### Saved entries
-- Opening Marker --
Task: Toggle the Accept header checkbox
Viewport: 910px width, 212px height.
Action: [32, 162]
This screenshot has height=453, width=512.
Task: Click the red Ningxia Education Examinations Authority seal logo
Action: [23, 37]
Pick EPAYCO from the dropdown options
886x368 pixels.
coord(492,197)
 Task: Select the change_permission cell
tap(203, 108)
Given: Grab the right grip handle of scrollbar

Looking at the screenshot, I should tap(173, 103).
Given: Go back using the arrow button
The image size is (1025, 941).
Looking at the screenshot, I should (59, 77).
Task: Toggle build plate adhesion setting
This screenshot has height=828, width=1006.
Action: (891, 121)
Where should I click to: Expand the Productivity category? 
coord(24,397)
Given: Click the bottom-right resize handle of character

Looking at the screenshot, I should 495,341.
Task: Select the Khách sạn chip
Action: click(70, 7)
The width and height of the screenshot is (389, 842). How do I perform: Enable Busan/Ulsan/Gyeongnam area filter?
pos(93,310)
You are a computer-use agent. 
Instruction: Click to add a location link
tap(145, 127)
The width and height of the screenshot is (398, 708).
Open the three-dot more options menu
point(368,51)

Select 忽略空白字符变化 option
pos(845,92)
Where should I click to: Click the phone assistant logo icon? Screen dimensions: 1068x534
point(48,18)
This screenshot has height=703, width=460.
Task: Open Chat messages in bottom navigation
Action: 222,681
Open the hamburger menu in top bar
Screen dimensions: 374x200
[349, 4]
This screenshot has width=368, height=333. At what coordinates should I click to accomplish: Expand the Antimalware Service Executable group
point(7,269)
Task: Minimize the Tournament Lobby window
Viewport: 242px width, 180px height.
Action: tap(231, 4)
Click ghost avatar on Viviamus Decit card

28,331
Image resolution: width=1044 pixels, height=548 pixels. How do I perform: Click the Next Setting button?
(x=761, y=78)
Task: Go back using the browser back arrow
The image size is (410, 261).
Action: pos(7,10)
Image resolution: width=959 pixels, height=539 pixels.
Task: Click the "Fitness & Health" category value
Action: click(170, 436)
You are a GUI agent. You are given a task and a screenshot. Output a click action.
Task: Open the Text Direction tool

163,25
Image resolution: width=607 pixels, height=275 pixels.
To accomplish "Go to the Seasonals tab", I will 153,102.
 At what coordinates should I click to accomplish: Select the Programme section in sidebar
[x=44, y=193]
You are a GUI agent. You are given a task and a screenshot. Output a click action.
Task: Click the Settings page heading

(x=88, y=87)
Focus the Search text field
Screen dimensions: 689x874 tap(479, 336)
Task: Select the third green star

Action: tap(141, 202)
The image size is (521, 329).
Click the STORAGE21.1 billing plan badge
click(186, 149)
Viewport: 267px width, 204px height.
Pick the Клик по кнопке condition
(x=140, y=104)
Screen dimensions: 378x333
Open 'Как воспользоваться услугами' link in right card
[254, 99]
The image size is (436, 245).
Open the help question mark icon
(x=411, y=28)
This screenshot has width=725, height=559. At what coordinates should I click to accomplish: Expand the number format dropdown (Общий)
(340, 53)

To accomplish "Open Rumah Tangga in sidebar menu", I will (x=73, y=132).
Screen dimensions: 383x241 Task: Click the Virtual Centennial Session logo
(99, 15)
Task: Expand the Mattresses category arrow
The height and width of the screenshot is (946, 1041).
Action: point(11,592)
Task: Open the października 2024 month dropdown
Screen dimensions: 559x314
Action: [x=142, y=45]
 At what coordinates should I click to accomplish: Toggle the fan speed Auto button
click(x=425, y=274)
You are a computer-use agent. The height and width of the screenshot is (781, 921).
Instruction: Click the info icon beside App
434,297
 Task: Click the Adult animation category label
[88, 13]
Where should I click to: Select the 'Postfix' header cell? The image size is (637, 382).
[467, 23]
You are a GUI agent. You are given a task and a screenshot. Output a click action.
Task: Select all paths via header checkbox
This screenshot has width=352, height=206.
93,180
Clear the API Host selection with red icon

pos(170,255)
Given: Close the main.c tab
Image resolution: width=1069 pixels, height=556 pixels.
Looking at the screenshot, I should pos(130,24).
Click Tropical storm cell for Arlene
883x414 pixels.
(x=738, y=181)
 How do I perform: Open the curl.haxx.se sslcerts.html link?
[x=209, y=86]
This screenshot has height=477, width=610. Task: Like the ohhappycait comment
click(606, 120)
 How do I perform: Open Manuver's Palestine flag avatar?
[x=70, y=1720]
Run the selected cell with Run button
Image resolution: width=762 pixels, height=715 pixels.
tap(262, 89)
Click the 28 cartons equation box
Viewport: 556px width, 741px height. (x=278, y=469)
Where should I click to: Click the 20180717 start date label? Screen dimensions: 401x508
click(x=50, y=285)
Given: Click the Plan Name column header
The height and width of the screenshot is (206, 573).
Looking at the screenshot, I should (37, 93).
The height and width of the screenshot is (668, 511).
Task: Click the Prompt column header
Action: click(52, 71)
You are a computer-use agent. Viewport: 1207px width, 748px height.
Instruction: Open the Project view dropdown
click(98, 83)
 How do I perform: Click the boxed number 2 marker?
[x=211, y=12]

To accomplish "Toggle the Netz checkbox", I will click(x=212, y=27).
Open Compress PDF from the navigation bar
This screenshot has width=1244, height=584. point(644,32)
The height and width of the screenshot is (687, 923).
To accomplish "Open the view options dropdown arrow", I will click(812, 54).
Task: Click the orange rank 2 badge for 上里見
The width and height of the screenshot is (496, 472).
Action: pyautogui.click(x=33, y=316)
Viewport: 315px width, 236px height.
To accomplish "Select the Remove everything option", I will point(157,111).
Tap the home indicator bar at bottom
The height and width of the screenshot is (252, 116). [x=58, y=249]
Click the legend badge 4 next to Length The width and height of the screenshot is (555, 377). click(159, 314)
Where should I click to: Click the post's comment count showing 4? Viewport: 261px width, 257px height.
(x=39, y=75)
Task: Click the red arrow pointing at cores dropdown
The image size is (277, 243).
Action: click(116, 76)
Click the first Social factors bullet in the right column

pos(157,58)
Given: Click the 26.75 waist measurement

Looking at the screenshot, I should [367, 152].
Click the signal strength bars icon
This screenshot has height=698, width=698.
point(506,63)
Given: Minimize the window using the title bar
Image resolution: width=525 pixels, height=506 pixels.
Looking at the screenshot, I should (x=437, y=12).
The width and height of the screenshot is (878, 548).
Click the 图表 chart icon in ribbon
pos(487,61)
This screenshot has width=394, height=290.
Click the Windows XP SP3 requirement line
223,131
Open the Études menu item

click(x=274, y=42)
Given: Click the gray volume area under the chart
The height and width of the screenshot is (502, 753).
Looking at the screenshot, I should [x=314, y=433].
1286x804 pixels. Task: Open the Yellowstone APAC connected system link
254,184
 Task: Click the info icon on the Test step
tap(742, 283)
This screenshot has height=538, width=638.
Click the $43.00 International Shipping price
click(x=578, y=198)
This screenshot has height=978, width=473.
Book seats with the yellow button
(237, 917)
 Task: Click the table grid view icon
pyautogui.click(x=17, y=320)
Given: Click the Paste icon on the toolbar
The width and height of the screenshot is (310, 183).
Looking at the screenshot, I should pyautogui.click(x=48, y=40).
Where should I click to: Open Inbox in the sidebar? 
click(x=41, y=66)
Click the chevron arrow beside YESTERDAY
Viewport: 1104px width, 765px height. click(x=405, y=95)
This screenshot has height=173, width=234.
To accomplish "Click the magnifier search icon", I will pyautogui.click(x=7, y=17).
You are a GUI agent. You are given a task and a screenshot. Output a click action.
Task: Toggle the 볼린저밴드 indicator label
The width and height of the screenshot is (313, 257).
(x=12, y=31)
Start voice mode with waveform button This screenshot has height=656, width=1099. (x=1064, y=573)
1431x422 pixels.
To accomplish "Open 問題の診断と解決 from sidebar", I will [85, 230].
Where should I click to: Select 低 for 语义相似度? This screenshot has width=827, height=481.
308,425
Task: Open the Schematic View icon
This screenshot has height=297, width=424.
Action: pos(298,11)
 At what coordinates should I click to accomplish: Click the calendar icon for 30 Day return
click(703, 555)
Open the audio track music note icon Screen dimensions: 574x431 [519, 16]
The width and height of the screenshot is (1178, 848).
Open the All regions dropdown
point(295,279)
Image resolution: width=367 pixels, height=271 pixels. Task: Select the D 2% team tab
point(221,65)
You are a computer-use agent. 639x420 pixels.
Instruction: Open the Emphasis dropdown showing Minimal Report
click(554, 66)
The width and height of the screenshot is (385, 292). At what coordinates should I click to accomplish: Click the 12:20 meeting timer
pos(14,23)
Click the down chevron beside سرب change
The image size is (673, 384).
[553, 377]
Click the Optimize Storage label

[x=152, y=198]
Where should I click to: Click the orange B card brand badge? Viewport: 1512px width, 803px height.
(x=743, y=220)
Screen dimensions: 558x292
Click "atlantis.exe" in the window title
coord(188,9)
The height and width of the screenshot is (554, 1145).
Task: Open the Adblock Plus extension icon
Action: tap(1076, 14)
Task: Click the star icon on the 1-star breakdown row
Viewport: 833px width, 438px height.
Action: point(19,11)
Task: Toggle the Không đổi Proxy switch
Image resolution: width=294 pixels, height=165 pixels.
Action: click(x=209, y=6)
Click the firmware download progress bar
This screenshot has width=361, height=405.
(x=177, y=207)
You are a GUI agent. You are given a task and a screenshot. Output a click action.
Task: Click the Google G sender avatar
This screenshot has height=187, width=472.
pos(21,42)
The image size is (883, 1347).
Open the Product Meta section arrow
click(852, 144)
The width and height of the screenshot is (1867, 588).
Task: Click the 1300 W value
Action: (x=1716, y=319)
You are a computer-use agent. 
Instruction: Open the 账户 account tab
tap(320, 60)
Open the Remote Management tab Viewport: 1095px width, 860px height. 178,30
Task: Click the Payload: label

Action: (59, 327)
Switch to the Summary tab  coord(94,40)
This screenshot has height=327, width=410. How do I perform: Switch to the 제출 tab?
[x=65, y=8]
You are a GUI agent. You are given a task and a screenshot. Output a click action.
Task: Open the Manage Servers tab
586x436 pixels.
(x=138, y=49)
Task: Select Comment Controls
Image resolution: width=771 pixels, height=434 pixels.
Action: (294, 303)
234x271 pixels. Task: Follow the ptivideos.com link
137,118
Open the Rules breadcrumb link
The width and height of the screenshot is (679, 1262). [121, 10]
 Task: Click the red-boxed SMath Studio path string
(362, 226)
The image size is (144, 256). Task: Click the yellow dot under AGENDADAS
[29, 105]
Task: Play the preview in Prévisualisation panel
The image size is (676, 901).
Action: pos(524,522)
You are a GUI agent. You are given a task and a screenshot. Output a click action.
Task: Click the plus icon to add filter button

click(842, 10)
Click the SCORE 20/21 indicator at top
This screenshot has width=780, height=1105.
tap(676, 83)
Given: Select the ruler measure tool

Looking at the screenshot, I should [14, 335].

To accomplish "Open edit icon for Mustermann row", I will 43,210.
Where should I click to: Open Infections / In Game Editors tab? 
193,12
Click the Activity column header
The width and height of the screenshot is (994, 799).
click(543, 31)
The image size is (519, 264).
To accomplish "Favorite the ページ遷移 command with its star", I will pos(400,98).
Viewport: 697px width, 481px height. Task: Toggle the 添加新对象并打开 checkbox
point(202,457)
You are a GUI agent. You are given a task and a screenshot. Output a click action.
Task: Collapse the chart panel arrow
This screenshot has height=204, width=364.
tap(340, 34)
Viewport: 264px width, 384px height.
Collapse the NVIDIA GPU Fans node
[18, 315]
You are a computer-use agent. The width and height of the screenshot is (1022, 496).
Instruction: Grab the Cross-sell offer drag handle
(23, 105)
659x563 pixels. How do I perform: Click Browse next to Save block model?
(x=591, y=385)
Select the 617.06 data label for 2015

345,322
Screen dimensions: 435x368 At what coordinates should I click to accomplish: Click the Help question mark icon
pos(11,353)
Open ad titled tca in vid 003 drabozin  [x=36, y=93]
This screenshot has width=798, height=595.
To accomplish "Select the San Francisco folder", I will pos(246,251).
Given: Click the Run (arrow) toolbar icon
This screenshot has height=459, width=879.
-- Closing Marker --
### Work task
Beginning with the top line of the data above, output every line exactly until the one that contains "Given: Go back using the arrow button", and include that one too.

### Task output
Task: Toggle the Accept header checkbox
Viewport: 910px width, 212px height.
Action: [32, 162]
This screenshot has height=453, width=512.
Task: Click the red Ningxia Education Examinations Authority seal logo
Action: [23, 37]
Pick EPAYCO from the dropdown options
886x368 pixels.
coord(492,197)
 Task: Select the change_permission cell
tap(203, 108)
Given: Grab the right grip handle of scrollbar

Looking at the screenshot, I should tap(173, 103).
Given: Go back using the arrow button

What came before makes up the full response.